Tarefas propostas -
(1) Reescreva em forma de lista o parágrafo do texto sobre o filme de Chazelle que começa por "Para Chazelle, era vital", mantendo os factos principais.
(2) Segundo o texto sobre o filme de Chazelle, durante quanto tempo foi gravada a cena inicial?
(3) Prossiga o texto sobre o filme de Chazelle a partir da última frase apresentada.
==== Texto apresentado ====
Para Chazelle, era vital o filme começar com grandiosidade, com uma cena que demonstrasse de que é que o filme se tratava mas que, simultaneamente, criasse impacto na audiência porque, segundo o mesmo, “o início é quando a audiência está mais suscetível, o mais vulnerável e o mais fértil”. A cena inicial foi gravada durante dois dias inteiros, com centenas de dançarinos e com uma temperatura de 40º. Para concretizar a sua visão, Chazelle contou também com a dupla Stone e Gosling que cantaram ao vivo em grande parte das gravações para garantir integridade musical e que se prepararam exaustivamente para fazer as cenas num só take, com improviso frequente. Muito do mérito é, no entanto, atribuído a Hurwitz, que mais uma vez foi o responsável pelo elemento musical, com uma banda sonora ousada onde se destaca a música City of Stars com o assobio de Gosling a ficar melodiosamente no ouvido. O final do filme também vai ao encontro da sua visão, com uma longa cena, sem voz, sem diálogo e com um plot twist - em termos correntes, a chamada reviravolta à mistura para surpreender a audiência.
==== Material fornecido ====
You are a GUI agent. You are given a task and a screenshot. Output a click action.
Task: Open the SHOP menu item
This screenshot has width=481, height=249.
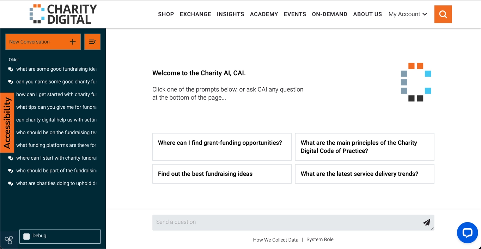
====
Respostas -
(1)
- Chazelle queria uma abertura grandiosa, que mostrasse do que trata o filme e causasse impacto, pois considera que no início a audiência está mais suscetível, vulnerável e fértil.
- A cena inicial foi gravada em dois dias inteiros, com centenas de dançarinos e a 40º.
- Stone e Gosling cantaram ao vivo em grande parte das gravações e prepararam-se para fazer as cenas num só take, com improviso frequente.
- Hurwitz foi o responsável pela música, com uma banda sonora ousada em que se destaca City of Stars, com o assobio de Gosling.
- O final é uma longa cena sem voz nem diálogo, com um plot twist para surpreender a audiência.

(2) Durante dois dias inteiros.

(3)
É fácil pensar que alguém que chegou ao topo tão cedo, especialmente numa indústria tão competitiva, teve a vida facilitada. Mas não foi isso que aconteceu. O caminho de Chazelle para chegar aonde estará na noite de hoje foi longo e demorado, apesar da sua idade. (claro que a ideia de tempo é sempre relativa; Martin Scorcese demorou 30 anos a conseguir fazer o filme Silêncio e nem sequer teve direito a nomeação para os Óscares deste ano). Mas, sendo Chazelle tão jovem e sendo os jovens tão impacientes, podemos admitir que soube esperar e soube não desistir. O  argumento de Whiplash demorou três anos até se tornar um projeto viável. O projeto de La La Land enfrentou vários desafios para ser credibilizado devido a todo o risco que englobava.

Mas se há um fator que poderá justificar o sucesso de Chazelle é a mestria com que usa a nostalgia nos seus filmes. Em Whiplash, através da sua história e do seu sonho, relembra que a capacidade de superação, mesmo quando não somos os melhores à partida, depende de nós. Em La La Land, tenta simplifica um mundo moderno cada vez mais online, usando registos que se conheciam há cinquenta, sessenta  anos. Não conhecem em concreto os seus próximos projetos, mas a sua valorização deve muito à valorização que procurou trazer à história de Hollywood, à música e -  porque sendo um tema universal é especialmente querido à América - à  perseguição de sonhos. Uma trilogia simples com que acabou por atrair o público em geral e ao mesmo tempo receber críticas notáveis da indústria. Não foi surpresa vêmo-lo tornar-se no mais jovem realizador de sempre a receber a estatueta de Melhor Realização este domingo.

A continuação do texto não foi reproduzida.